The attorneys general note that financial awards resulting from arbitration tend to be lower than those resulting from court proceedings.
Aon Risk Solutions, a risk management and insurance company, conducted a study of nearly 1,500 long-term care provider claims in 2012 and found that those settled under “valid” alternative dispute resolution agreements were 21 percent cheaper than other claims. “Arbitration continues to be an effective cost limiting tool for long-term care providers,” the study said.
The company noted that Congress has considered legislation to modify arbitration rules each year since 2008 but so far, no laws have been enacted.
What Legislators and the Public Are Doing
“There absolutely has been a pushback” from the nursing home industry to thwart efforts to ban pre-dispute arbitration, Swanson said. She said any changes must take place at the national level because states are pre-empted by federal laws governing arbitration.
Sen. Al Franken (D-Minn.) led a previous failed effort to ban pre-dispute arbitration clauses in long-term care contracts. He said that while he would support a similar effort going forward, he believes that CMS rulemaking represents the best opportunity for change.
“All too often, only after a resident has suffered an injury or death do families truly understand the impact of the arbitration agreement they have already signed. I’m trying to fix this,” Franken said. “Last month, I pressed the Centers for Medicare and Medicaid to ban pre-dispute arbitration clauses in long-term care facility contracts. And to address the issue more broadly, I have a bill called the Arbitration Fairness Act, which would ban forced arbitration clauses in employment, consumer, civil rights and antitrust cases.”
Earlier this month, former U.S. Rep. Henry Waxman (D-Calif.) and representatives of AARP, Public Citizen and National Consumer Voice for Quality Long-Term Care joined a chorus of more than 50,000 people — including 34 Senators — who petitioned CMS to ban pre-dispute arbitration. Swanson said consumers who feel strongly about the matter should write to CMS and to their elected representatives.
Nursing Homes Want to Avoid ‘Lopsided Lawsuits’
The American Health Care Association (AHCA), the leading trade industry group, says CMS should leave things as they are.

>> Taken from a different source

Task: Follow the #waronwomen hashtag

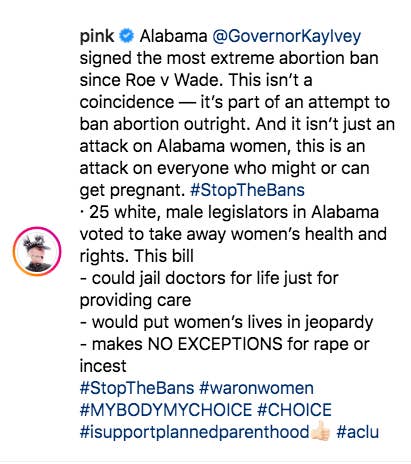Action: pos(256,388)
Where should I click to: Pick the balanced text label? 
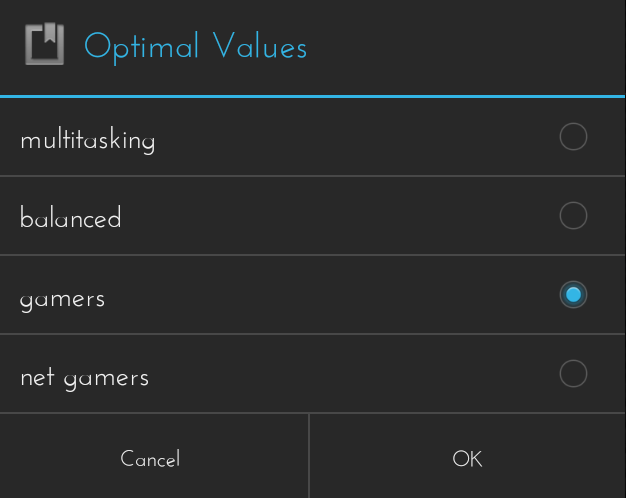(70, 217)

“We feel that CMS lacks the Congressional-mandated authority to implement the rule, and federal law … supersedes any regulation,” said Greg Christ, an AHCA spokesman.
“We feel current law is sufficient, and gives individuals and families in our centers the protections they need under arbitration,” he said. “No one is saying it should be more difficult to go after nursing homes if a family needs to resolve a dispute. But let’s have a system that does so without the skewed approach that the trial bar brings through lopsided lawsuits.”
Jeff LeMaire says caregivers should simply avoid nursing homes that present binding arbitration agreements as part of the admissions process. He said it’s just too difficult to understand what you’re getting into when you’re under emotional duress.
“I’m handcuffed,” LeMaire said. “I can’t even talk about the specifics of what happened to my dad.” The family is subject to a gag order that was part of the binding arbitration process.
If avoiding a facility’s arbitration agreement isn’t possible, LeMaire said, don’t sign the agreement without consulting an attorney, loved ones and other trusted advisers first.